- [Extracted information]:
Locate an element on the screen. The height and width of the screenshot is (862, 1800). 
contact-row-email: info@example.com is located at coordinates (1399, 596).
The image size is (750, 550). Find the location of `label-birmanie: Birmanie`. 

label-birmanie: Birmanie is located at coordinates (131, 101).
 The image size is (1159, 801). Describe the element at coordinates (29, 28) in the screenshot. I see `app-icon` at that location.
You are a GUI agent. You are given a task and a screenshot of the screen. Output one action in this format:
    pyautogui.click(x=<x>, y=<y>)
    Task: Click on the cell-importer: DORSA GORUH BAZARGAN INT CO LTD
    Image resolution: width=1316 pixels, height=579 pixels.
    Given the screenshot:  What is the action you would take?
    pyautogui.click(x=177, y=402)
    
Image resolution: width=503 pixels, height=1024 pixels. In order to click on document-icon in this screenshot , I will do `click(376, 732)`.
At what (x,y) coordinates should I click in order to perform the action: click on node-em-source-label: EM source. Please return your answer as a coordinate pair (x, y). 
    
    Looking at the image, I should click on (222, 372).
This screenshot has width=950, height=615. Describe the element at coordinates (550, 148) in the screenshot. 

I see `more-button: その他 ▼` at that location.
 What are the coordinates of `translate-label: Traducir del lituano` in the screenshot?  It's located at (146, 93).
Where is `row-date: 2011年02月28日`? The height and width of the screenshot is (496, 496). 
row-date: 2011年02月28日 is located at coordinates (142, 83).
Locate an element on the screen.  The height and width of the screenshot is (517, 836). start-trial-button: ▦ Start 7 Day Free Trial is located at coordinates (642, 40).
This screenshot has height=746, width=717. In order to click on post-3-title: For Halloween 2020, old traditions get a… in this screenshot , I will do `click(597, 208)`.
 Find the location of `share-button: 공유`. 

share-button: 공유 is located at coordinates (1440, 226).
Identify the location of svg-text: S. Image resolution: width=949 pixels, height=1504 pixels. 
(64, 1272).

- [Activity]:
In the part that opens with the line containing "is (496, 496)." and runs through the end of the lines, swap "location" for "position" and give that part again with nothing else changed.

- [Written solution]:
Where is `row-date: 2011年02月28日`? The height and width of the screenshot is (496, 496). 
row-date: 2011年02月28日 is located at coordinates (142, 83).
Locate an element on the screen.  The height and width of the screenshot is (517, 836). start-trial-button: ▦ Start 7 Day Free Trial is located at coordinates (642, 40).
This screenshot has height=746, width=717. In order to click on post-3-title: For Halloween 2020, old traditions get a… in this screenshot , I will do `click(597, 208)`.
 Find the position of `share-button: 공유`. 

share-button: 공유 is located at coordinates (1440, 226).
Identify the position of svg-text: S. Image resolution: width=949 pixels, height=1504 pixels. 
(64, 1272).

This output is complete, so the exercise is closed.